____ Document extract

Published February 15, 2012
Dow Jones Newswires
-Iraq deputy PM sees "threats" against Exxon over Kurdish contracts
-Some of the Kurdish/Exxon blocks in hotly contested oil-rich territory
-Exxon could be excluded from auction of 12 exploration blocks
DOW JONES NEWSWIRES
Iraq's Deputy Prime Minister for Economic Affairs Rosh Nori Shawis, who represents the Kurdish Alliance block in the central government in Baghdad, Wednesday blasted as "threats to international oil companies " statement made recently by a government spokesman in Baghdad concerning ExxonMobil Corp.(XOM) contracts in the country's Kurdistan region.
"These statements, particularly those which threaten international oil companies and warn them from working in (Iraq's) Kurdistan, would make them quit working in all of Iraq," Shawis said in a statement emailed to Dow Jones Newswires.
Faisal Abdullah, a spokesman for Deputy Prime Minister for Energy Affairs Hussein al-Shahristani, said Feb. 13 that Iraq would ban ExxonMobil from bidding in the country's fourth oil and gas licensing auction because of the deals it struck with the country's semi-autonomous Kurdistan region.
"These statements also communicate a negative picture to all investors in all aspects, and run contrary to the state's open economic and trade policy as well as encouraging investment in all fields," Shawis said.
Iraq is planning to auction 12 promising exploration blocks, seven of which are believed to contain natural gas, and five thought to contain crude. The new bid round, expected to add some 10 billion barrels of crude oil and some 29 trillion cubic feet of gas to Iraq's reserves, has already been delayed twice amid arguments on whether the contracts offered should be of the production-sharing type wanted by the explorers, or the fixed-fee service contracts wanted by the government.
Al-Shahristani has previously said Exxon would have to choose between its deal to explore six areas in Kurdistan and its central-government contract to develop the 370,000 barrels a day West Qurna Phase 1, Iraq's second-biggest field with proven reserves of more than 8.7 billion barrels.

________
____ Provided material

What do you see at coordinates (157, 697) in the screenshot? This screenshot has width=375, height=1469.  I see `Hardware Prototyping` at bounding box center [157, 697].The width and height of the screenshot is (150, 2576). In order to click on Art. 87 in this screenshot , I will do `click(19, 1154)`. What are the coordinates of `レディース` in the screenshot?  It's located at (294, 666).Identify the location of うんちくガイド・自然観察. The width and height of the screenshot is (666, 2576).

________

(Exercise instructions):
[a] According to the news article on Exxon's Kurdish contracts, how many areas in Kurdistan does Exxon's deal cover?
[b] Continue the news article on Exxon's Kurdish contracts after its final paragraph.
The data comes from a source unrelated to the news article on Exxon's Kurdish contracts.

(Answers by item):
[a] Six areas.

[b]
In December, Iraq's Prime Minister Nouri al-Maliki met with senior Exxon executives during a visit to the U.S., and said afterward that the Irving, Texas-based company had promised to reconsider its dealings with the Kurdistan Regional Government.
The KRG has signed nearly 50 oil-and-gas deals with international oil companies, mostly second-tier or wildcat explorers. The KRG was hopeful that Exxon's presence would ease the passage of other majors, such as Total SA (TOT), which is active in Iraq.
Some of the blocks in the Exxon-KRG deal are in a hotly contested oil-rich territory claimed by both the central government and the KRG, stretching from the Iranian border to the east and to the Syrian border in the northwest.
Baghdad has already blacklisted companies that maintain deals with the Kurds, excluding them from working elsewhere in Iraq. Among those is New York-based Hess Corp. (HES), which was barred last year from competing in the fourth energy auction.
However, Adnan Al Janabi, chairman of the Oil and Energy Committee in the Iraqi Council of Representatives, last week told Dow Jones Newswires that the Oil Ministry doesn't have the legal authority to blacklist Exxon over its Kurdistan contracts.